■ **Your assignment**
Of all the lines below, output only those starting at the one with "The width and height of the screenshot is (1153, 377)." and ending at the one with "Click the National", both ends included, exactly as written.

■ **Task input**
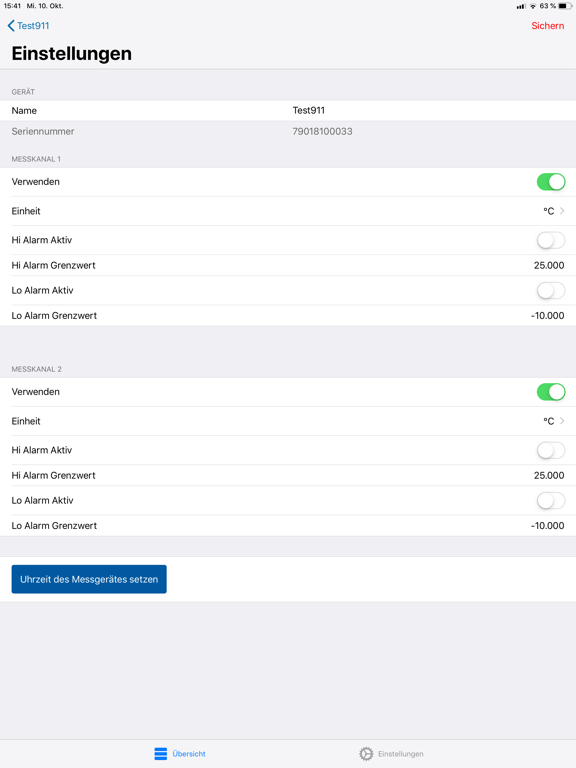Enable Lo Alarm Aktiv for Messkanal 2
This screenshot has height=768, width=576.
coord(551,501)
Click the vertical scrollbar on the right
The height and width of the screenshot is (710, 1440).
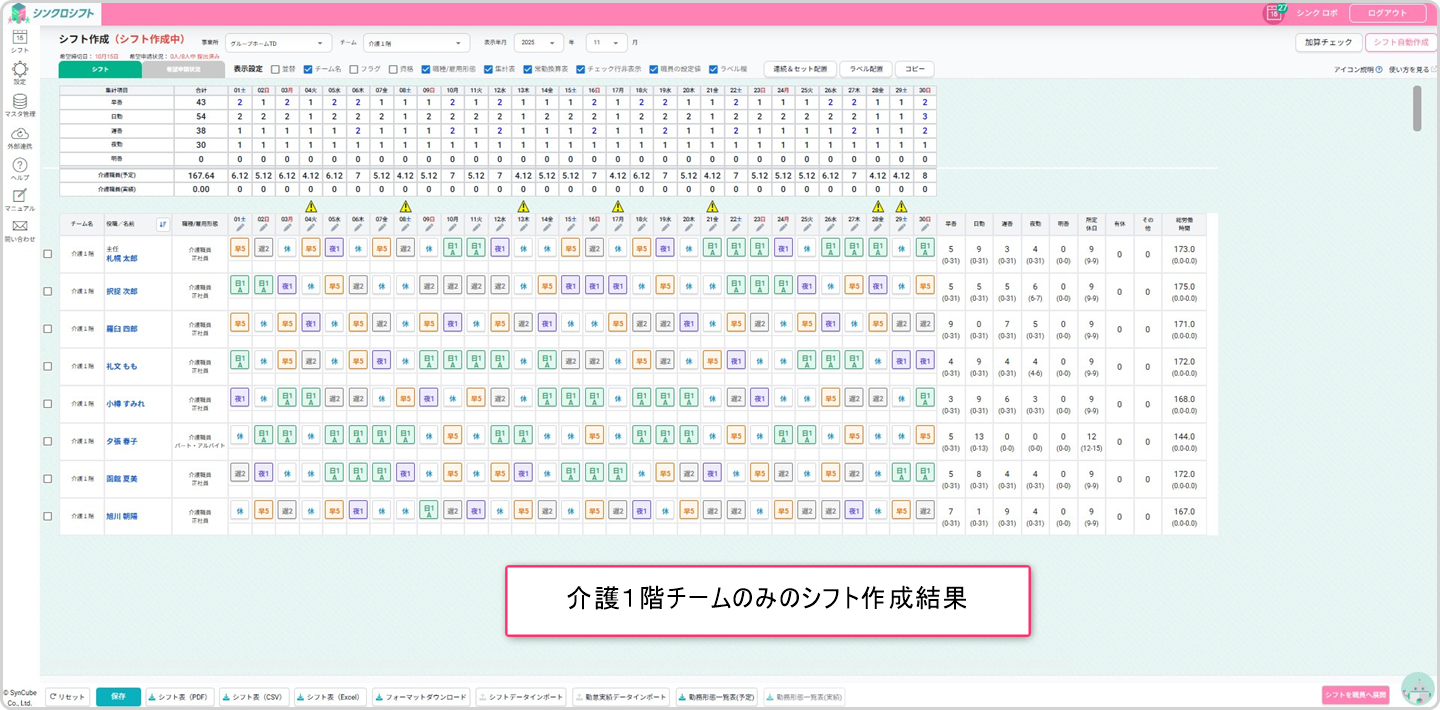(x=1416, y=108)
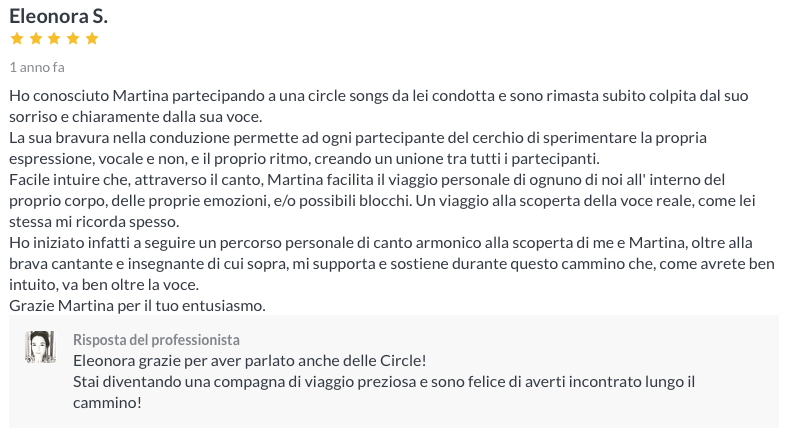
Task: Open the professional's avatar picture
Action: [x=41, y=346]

--

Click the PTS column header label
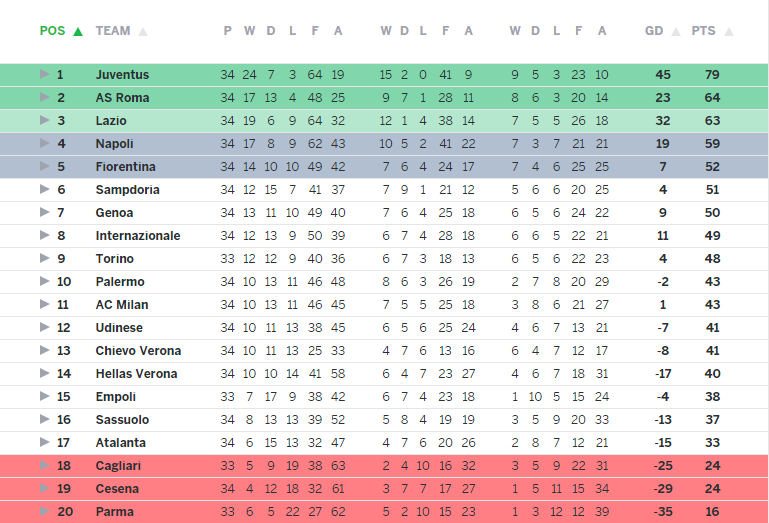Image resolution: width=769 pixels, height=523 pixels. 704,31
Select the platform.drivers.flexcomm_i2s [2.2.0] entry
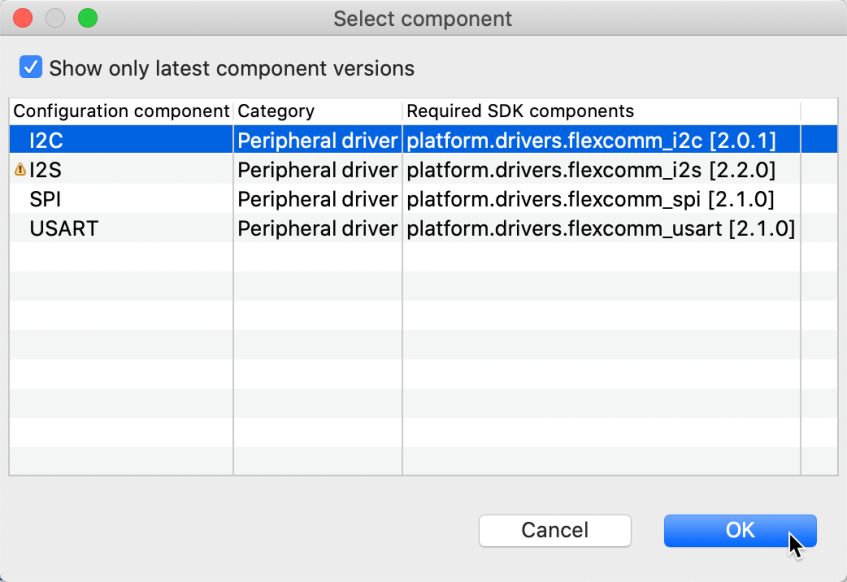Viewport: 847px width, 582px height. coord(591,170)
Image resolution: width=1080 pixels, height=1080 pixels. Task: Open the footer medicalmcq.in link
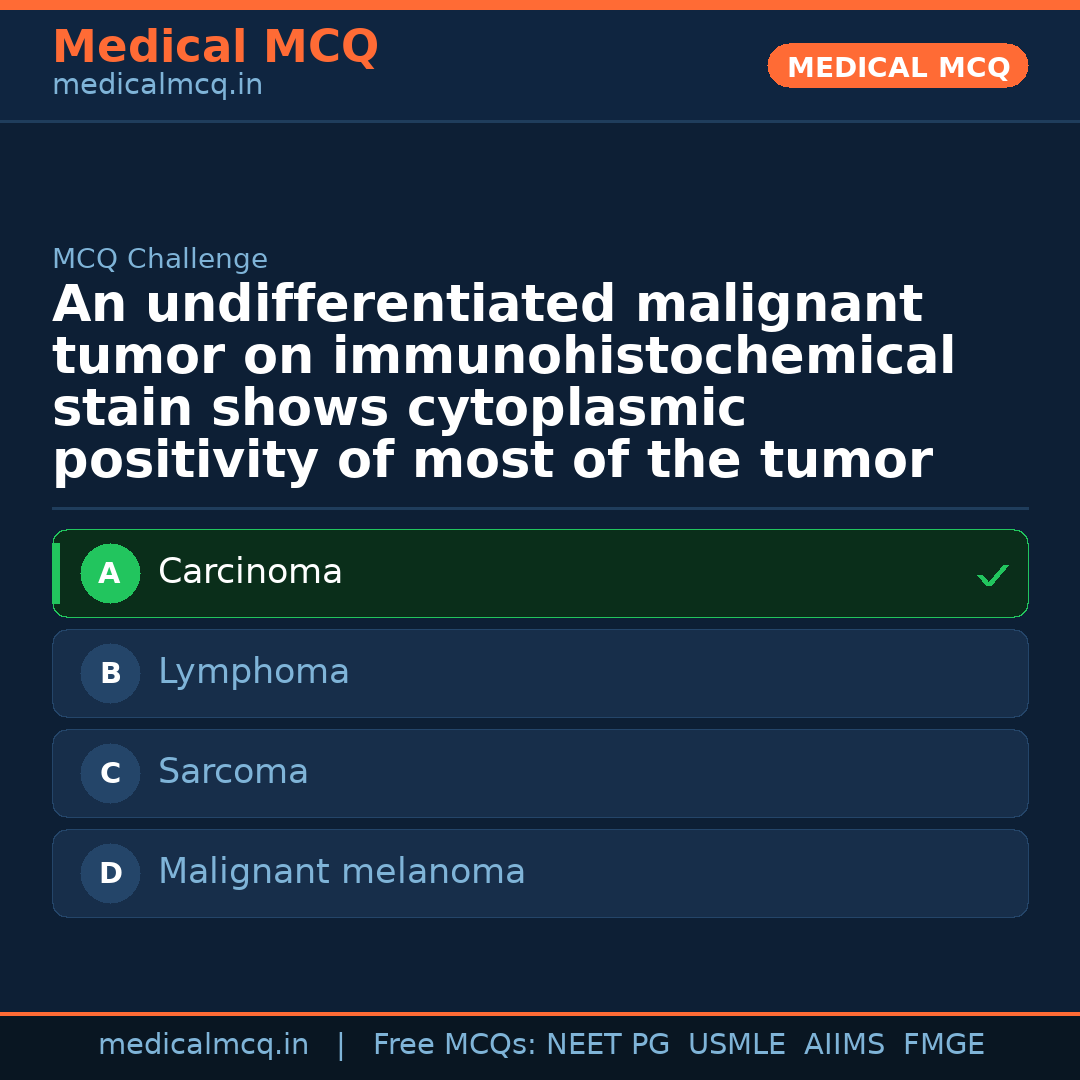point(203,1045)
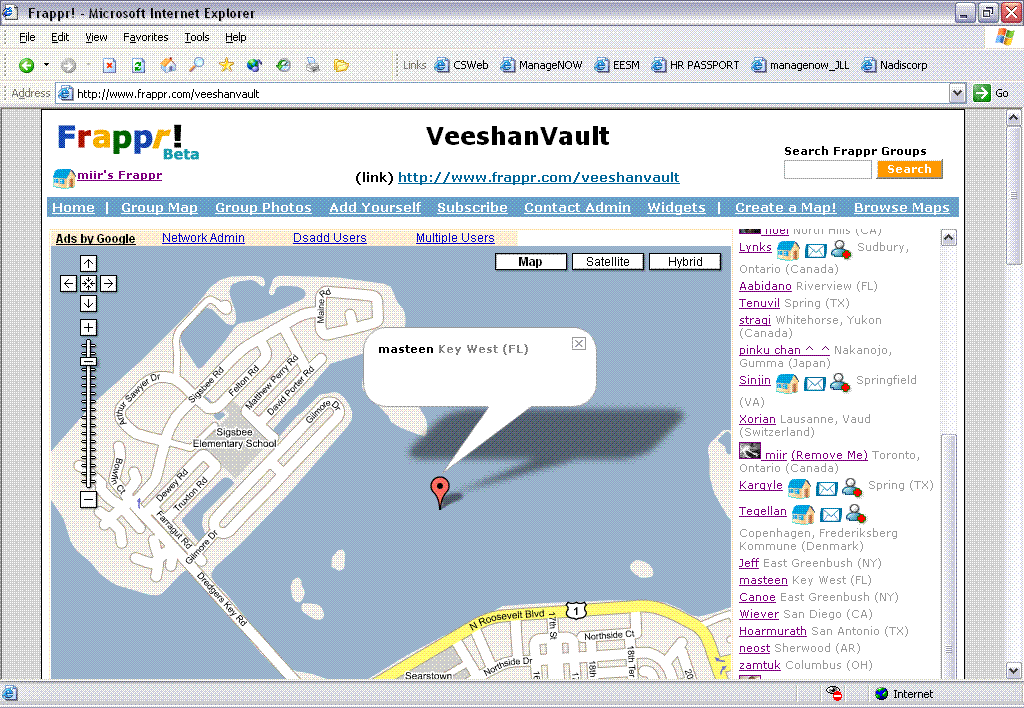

* * *

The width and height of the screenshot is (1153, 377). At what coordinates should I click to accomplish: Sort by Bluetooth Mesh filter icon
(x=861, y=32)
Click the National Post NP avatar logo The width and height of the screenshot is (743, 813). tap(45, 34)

■ **Problem solution**
The width and height of the screenshot is (1153, 377). At what coordinates should I click to accomplish: Sort by Bluetooth Mesh filter icon
(x=861, y=32)
Click the National Post NP avatar logo The width and height of the screenshot is (743, 813). tap(45, 34)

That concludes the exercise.